SHEEM PALONG PATURI WRAPPED WITH RICE

(BROAD BEANS AND SPINACH WITH RICE WRAPPED IN BANANA LEAVES)

The typically Bengali vegetarian dish of broad beans and spinach gets an exotic Japanese touch with a rice-roll wrapping. The element of gastronomic surprise comes from making the familiar unfamiliar.

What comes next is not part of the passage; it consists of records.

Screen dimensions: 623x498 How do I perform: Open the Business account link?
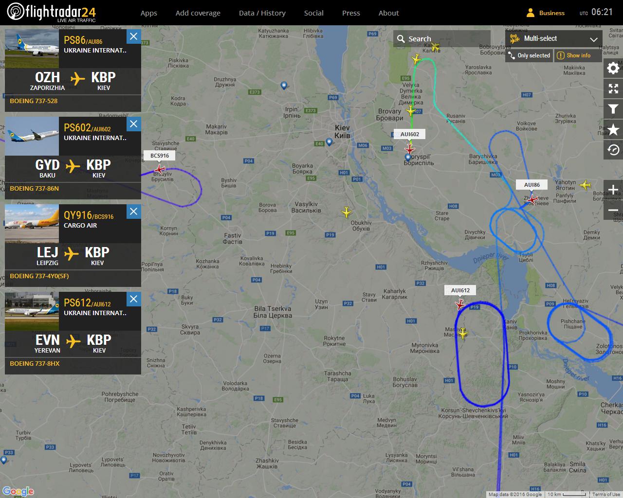click(546, 13)
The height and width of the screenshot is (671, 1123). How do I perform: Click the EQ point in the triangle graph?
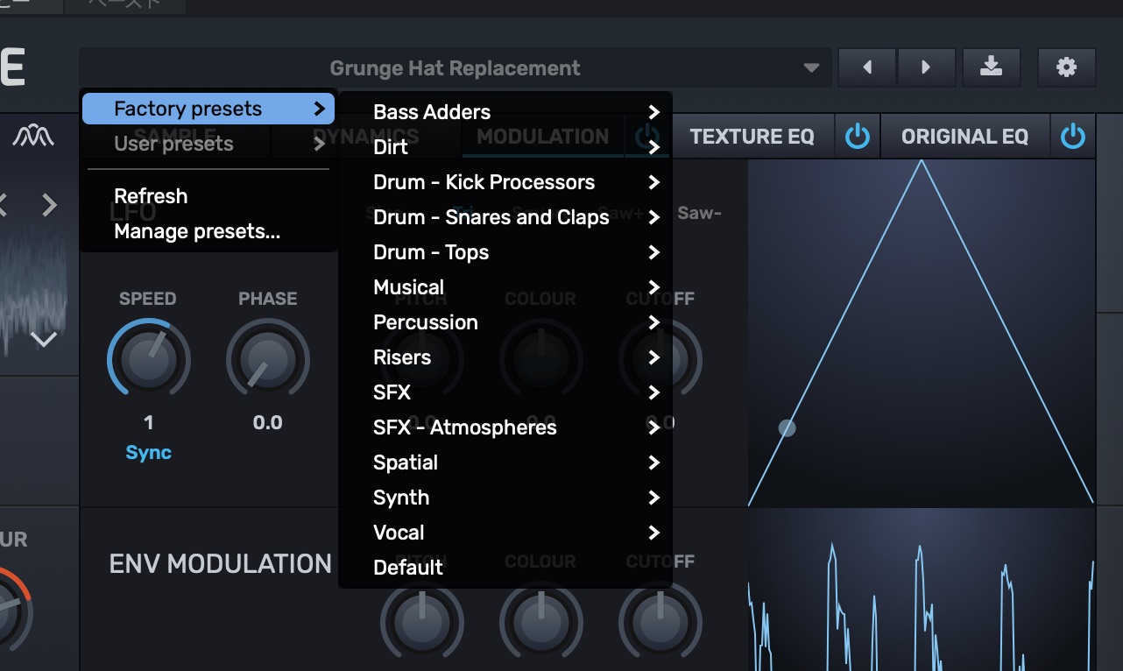pos(788,428)
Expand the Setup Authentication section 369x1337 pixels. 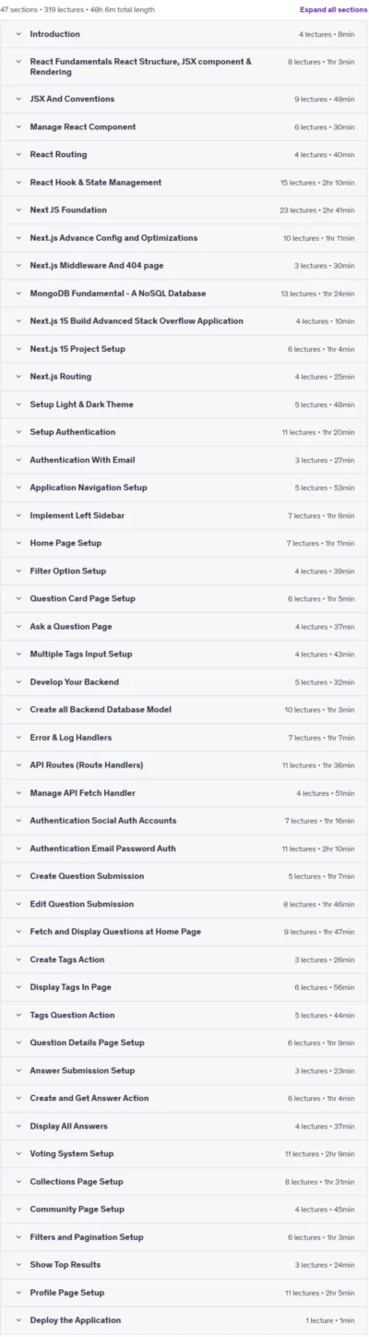click(185, 432)
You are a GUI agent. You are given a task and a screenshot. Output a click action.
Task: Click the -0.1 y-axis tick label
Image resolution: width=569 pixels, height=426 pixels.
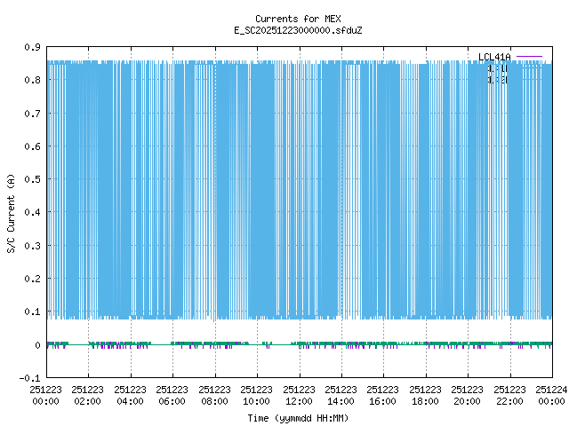click(x=30, y=378)
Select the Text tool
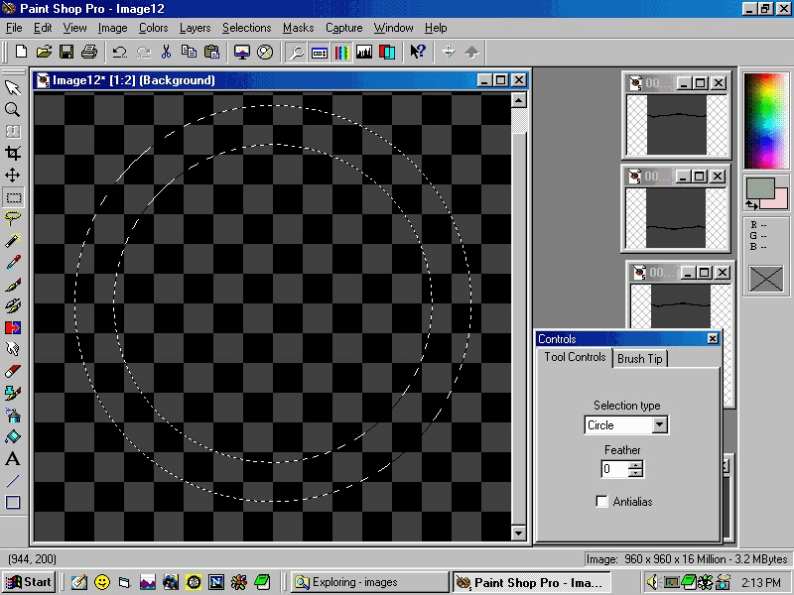This screenshot has height=595, width=794. click(x=13, y=458)
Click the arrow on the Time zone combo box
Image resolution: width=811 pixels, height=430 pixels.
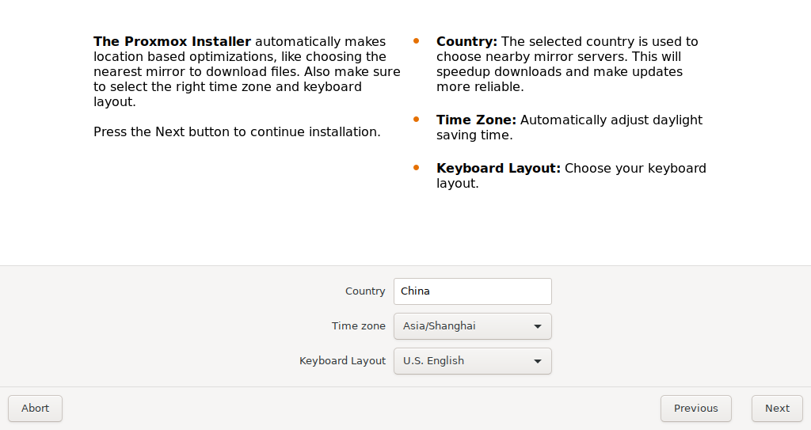tap(538, 326)
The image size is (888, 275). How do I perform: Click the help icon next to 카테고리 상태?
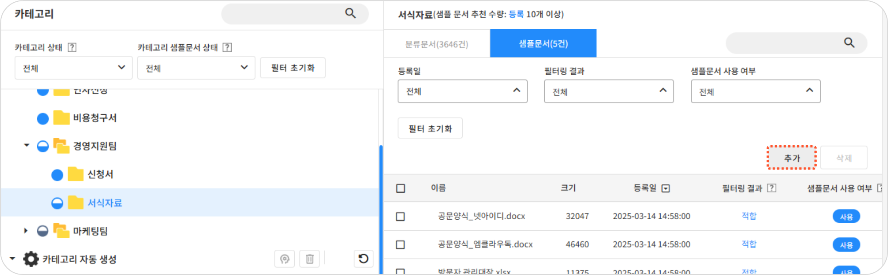[72, 47]
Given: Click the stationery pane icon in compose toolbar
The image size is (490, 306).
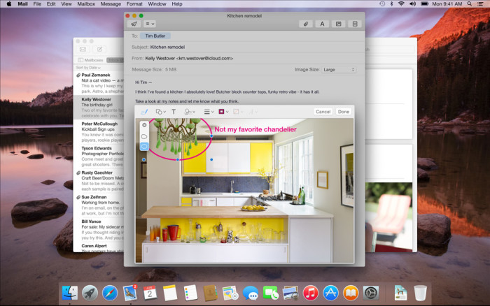Looking at the screenshot, I should pos(355,24).
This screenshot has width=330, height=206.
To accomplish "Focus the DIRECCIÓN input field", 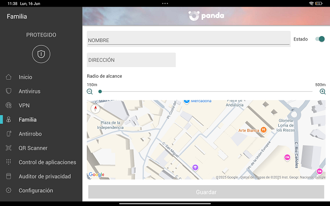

Preparation time: 45 minutes

Serves: 8 pieces

200 gm broad beans

½ tsp green chilli paste

100 gm spinach

1 pinch turmeric powder

50 ml mustard oil

½ tsp ginger paste

200 gm cooked rice

¼ tsp garlic paste

1/5 tsp nigella seeds

20 leaves of spinach

Salt to taste

Aluminium foil

1.

Wash the broad beans and string. Cut into small pieces.

2.

Steam it with 2 pinches of salt and a pinch of turmeric powder for 10 minutes. Remove.

3.

Cut, clean, and wash the spinach.

4.

Blanch the spinach for 15 seconds. Drain, cool, and chop.

5.

Heat mustard oil in a pan. When the oil heats up, add the Nigella seeds, ginger, and garlic paste. Stir well.

6.

Add the steamed sheem and spinach. Add chilli paste and check the seasonings. Cook till the moisture dries out and then remove.

7.

Place the aluminium foil on a work table and grease it with butter. Cover the aluminium foil measuring (8’ x 4’) with a bed of spinach leaves.

8.

Spread the cooked rice evenly on the spinach leaves and press lightly so that the rice sticks to the spinach.

9.

Place the cooked mixture in the middle of the rice bed.

10.

Slowly roll the entire aluminium foil, with the spinach leaves and rice. Twist each end of the cylinder created to lock the sides.

11.

Steam for 10 minutes. Cool and remove the foil only.

12.

Cut the entire roll into 8 equal slices and serve.